begin Exercise materials
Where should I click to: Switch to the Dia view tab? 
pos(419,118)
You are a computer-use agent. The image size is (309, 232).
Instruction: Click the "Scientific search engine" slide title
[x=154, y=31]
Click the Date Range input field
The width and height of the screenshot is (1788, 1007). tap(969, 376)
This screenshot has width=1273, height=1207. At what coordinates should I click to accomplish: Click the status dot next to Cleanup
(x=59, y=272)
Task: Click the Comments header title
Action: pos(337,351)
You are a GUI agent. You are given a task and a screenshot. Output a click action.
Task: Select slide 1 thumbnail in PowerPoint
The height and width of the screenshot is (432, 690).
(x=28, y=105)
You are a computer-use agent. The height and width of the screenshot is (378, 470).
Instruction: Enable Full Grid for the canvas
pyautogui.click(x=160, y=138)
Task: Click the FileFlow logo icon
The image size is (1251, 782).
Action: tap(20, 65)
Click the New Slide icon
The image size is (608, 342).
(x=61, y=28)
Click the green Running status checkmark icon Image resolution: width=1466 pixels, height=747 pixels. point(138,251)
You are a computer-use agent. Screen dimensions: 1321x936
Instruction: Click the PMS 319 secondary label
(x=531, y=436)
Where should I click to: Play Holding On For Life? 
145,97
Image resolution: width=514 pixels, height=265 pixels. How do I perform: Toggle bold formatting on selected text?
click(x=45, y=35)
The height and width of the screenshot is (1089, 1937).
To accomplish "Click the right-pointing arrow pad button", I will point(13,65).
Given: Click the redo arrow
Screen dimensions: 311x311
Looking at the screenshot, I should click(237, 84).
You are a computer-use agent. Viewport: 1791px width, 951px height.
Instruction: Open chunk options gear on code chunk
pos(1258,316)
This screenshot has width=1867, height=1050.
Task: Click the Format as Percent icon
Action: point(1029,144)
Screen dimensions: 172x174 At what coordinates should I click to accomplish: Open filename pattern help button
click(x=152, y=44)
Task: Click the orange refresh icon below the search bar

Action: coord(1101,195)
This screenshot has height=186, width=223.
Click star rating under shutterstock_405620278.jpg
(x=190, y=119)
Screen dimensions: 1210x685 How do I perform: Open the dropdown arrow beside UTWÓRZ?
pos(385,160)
end Exercise materials
- _Problem to work on_: Copy the items above verbatim, from the line with "Task: Click the FileFlow logo icon" up to and including the line with "Click the green".

- _Finished answer_:
Task: Click the FileFlow logo icon
The image size is (1251, 782).
Action: tap(20, 65)
Click the New Slide icon
The image size is (608, 342).
(x=61, y=28)
Click the green Running status checkmark icon Image resolution: width=1466 pixels, height=747 pixels. point(138,251)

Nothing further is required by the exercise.